Comment on Boston Dynamics introduces a fully electric humanoid robot that “exceeds human performance”
Got_Bent@lemmy.world 6 months agoWar and policing. You’re dug into a foxhole/bunker with your bolt action rifle, and a few thousand of these things come marching along. Or you’re protesting the party in power, so a few hundred of these automated law enforcement officers get sprung loose to “keep the peace”
masquenox@lemmy.world 6 months ago
You do understand how expensive and impractical that would be, right? Training a thousand 18-year olds to handle anti-material rifles is going to be far, far cheaper than doing maintenance on a hundred of these robots.

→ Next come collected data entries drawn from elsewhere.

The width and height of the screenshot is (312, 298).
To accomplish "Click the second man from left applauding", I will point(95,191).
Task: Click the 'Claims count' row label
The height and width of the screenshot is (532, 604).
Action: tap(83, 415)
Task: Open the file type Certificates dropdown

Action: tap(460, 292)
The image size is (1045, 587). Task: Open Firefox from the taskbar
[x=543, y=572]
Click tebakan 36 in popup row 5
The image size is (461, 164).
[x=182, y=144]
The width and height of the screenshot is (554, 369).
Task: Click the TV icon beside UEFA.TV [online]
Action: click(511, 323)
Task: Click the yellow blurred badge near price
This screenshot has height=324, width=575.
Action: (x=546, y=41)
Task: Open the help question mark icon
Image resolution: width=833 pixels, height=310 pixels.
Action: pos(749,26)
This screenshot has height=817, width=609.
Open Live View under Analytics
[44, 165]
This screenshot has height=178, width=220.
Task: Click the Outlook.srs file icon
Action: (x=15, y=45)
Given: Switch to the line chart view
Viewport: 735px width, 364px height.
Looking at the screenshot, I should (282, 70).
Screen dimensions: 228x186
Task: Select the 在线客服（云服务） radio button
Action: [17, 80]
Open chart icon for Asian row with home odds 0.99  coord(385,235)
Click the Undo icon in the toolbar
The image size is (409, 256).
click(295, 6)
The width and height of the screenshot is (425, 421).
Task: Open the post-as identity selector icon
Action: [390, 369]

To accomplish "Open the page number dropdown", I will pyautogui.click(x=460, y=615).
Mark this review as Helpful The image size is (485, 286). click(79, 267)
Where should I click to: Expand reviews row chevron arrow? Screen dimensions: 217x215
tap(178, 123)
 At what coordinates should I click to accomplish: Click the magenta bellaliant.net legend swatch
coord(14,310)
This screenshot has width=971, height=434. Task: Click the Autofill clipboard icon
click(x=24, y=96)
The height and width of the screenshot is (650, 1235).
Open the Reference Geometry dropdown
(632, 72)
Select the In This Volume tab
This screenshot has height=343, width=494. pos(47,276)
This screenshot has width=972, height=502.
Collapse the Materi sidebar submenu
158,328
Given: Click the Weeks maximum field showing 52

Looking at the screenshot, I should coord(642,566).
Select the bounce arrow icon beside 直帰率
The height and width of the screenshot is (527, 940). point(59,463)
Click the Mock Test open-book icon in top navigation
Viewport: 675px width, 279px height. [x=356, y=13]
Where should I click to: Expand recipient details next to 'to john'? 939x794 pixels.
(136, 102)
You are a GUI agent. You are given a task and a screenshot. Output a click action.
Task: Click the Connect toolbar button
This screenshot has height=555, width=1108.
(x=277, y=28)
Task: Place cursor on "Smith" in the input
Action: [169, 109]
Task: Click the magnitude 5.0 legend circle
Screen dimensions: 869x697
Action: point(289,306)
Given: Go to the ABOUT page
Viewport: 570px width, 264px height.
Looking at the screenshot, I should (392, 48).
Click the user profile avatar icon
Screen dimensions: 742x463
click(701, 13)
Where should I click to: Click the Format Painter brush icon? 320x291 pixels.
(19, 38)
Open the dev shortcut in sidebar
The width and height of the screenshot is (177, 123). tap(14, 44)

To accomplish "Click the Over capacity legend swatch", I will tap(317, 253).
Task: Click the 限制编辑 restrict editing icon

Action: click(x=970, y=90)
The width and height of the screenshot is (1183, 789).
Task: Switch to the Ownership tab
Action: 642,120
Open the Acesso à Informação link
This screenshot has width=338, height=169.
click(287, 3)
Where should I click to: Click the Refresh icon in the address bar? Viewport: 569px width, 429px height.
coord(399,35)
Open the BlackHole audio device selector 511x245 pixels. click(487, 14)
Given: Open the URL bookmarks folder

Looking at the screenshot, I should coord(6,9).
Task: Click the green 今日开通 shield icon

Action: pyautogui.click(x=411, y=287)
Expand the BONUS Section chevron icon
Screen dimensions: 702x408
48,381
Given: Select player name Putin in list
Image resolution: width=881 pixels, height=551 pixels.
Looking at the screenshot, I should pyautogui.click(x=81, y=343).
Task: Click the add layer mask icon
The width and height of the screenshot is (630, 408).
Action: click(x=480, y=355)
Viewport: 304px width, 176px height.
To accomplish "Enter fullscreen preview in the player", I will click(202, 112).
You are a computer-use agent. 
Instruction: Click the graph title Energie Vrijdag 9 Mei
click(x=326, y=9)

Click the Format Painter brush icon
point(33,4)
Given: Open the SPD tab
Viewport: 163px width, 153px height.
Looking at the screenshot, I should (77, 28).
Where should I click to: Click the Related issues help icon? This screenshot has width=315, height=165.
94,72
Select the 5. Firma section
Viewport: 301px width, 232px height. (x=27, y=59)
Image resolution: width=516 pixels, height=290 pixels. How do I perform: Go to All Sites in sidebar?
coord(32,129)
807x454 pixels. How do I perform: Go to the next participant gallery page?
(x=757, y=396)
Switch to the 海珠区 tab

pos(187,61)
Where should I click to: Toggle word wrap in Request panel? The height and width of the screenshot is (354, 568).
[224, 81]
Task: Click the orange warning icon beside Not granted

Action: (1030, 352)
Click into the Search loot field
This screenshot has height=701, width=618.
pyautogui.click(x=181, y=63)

You don’t need humanoid robots for that.
CheeseNoodle@lemmy.world 6 months ago
Also battery life, You can give a human a couple of sandwiches and they’ll go all day, the robot probably needs a 20kg battery and still won’t go more than 8 hours without charging. Its actually one of the kind of mindblowing things about organic systems, A whole human body runs on less power than just the control unit for one of these robots (assuming its similar to a mid range laptop) let alone the motors.
masquenox@lemmy.world 6 months ago
I have a very simple test for these things when it comes to military stuff - would this or that piece of tech have proved an obstacle to the NLF (you know… that organisation people insist on calling the "Viet Cong)?
And the answer for this robot is… only if the objective was to provide them with lots of fancy scrap metal.
Corkyskog@sh.itjust.works 6 months ago
Wait how many Kcal does a laptop burn a day?
CheeseNoodle@lemmy.world 6 months ago
Its based on a rough calculation, a humans energy consumption averages to about a 126w supply, a mid range laptop uses about 150w. Admitedly a humans energy consumption is going to change a lot moment to moment but then so is the robots.
Got_Bent@lemmy.world 6 months ago
Expensive and impractical today, yes. But we would say the same of every man, woman, and child having a supercomputer with the entirety of human knowledge in their pocket fifty years ago.